“Même si c’est un virus connu…” : la peur sur l’hantavirus grandit, le Dr Jimmy Mohamed fait une mise au point
Après trois décès liés à l’hantavirus Andes parmi des passagers du bateau de croisière MV Hondius, au mois d’avril, l’inquiétude grandit à travers le monde et certains redoutent déjà un scénario similaire au Covid-19. Pourtant, les spécialistes se veulent rassurants : malgré une surveillance renforcée, les risques de pandémie mondiale seraient aujourd’hui jugés très faibles.
Depuis quelques jours, le mot « hantavirus » s’est imposé dans l’actualité. Après la confirmation de trois décès à bord du bateau de croisière MV Hondius au mois d’avril, et l’admission à l’hôpital parisien Bichat d’une Française présente sur le bateau, testée positive à son retour et dont l’état de santé s’est depuis dégradé, toutes les théories font surface, aussi bien sur les plateaux de télévision que sur les réseaux sociaux. Certains internautes redoutent déjà le retour des masques et du confinement. En France, les autorités ont annoncé un durcissement des mesures d’isolement concernant les passagers rapatriés du bateau et le fait que tous les cas contacts doivent désormais être placés en quarantaine renforcée à l’hôpital.

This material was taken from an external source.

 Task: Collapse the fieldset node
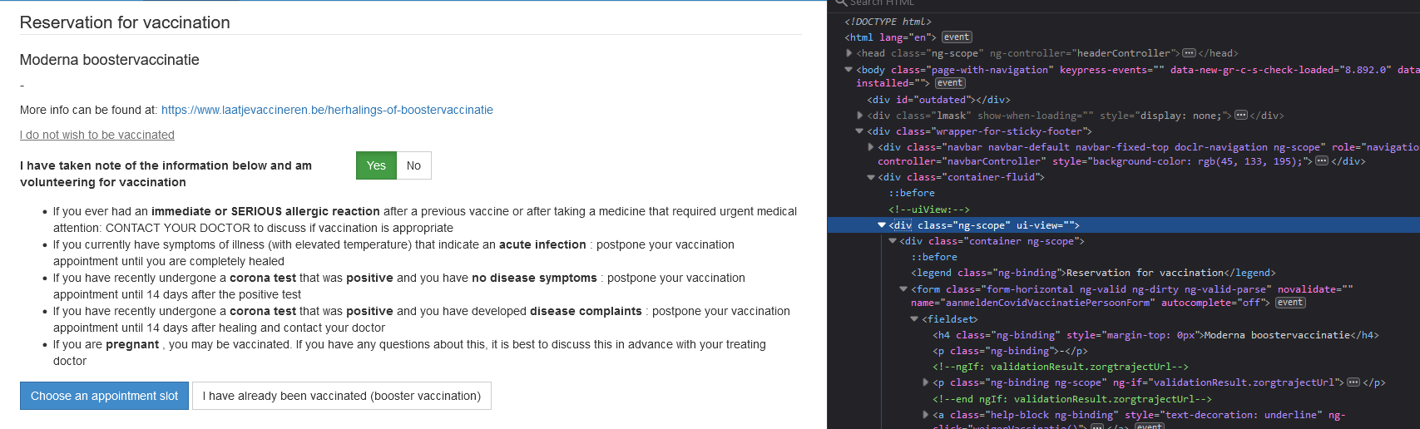[x=914, y=319]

Une situation qui rappelle forcément les débuts de la crise sanitaire de 2020. À l’époque, le Covid-19, causé par le coronavirus Sars-CoV-2, s’était propagé à travers le monde en quelques semaines seulement, jusqu’à être qualifié de pandémie par l’Organisation mondiale de la santé, le 11 mars 2020. Mais cette fois-ci, les spécialistes insistent : la situation est très différente. « L’hantavirus n’est pas un nouveau Covid », rappelle l’Organisation mondiale de la santé. Un message partagé par plusieurs infectiologues et médecins ces dernières heures. Sur RTL ce lundi 11 mai, le Dr Jimmy Mohamed a notamment appelé à la prudence sans céder à la panique. Sur Instagram, où il a relayé sa chronique radio à ses quelque deux millions d’abonnés, le médecin a tenu à rassurer : « Il faut être prudent et faire attention à ce qu’on dit car même si c’est un virus connu, il y a plein de choses que nous ne savons pas à l’heure actuelle. »

Hantavirus Andes : pourquoi les experts écartent le scénario d’une pandémie mondiale
Même tonalité du côté de l’infectiologue Karine Lacombe. Invitée sur RTL ce mardi 12 mai, la spécialiste dont on connait très bien le visage depuis 2020 s’est voulue très rassurante : « On ne devrait pas avoir d’épidémie d’ampleur. » Contrairement au Covid-19, l’hantavirus Andes présente en effet des caractéristiques bien différentes. Ce virus, découvert après un épisode survenu pendant la guerre de Corée dans les années 1950, circule depuis longtemps dans certaines régions du monde, notamment en Asie et en Amérique du Sud. Il est principalement transmis à l’être humain par des rongeurs sauvages infectés, via leurs excréments, leur urine ou leur salive.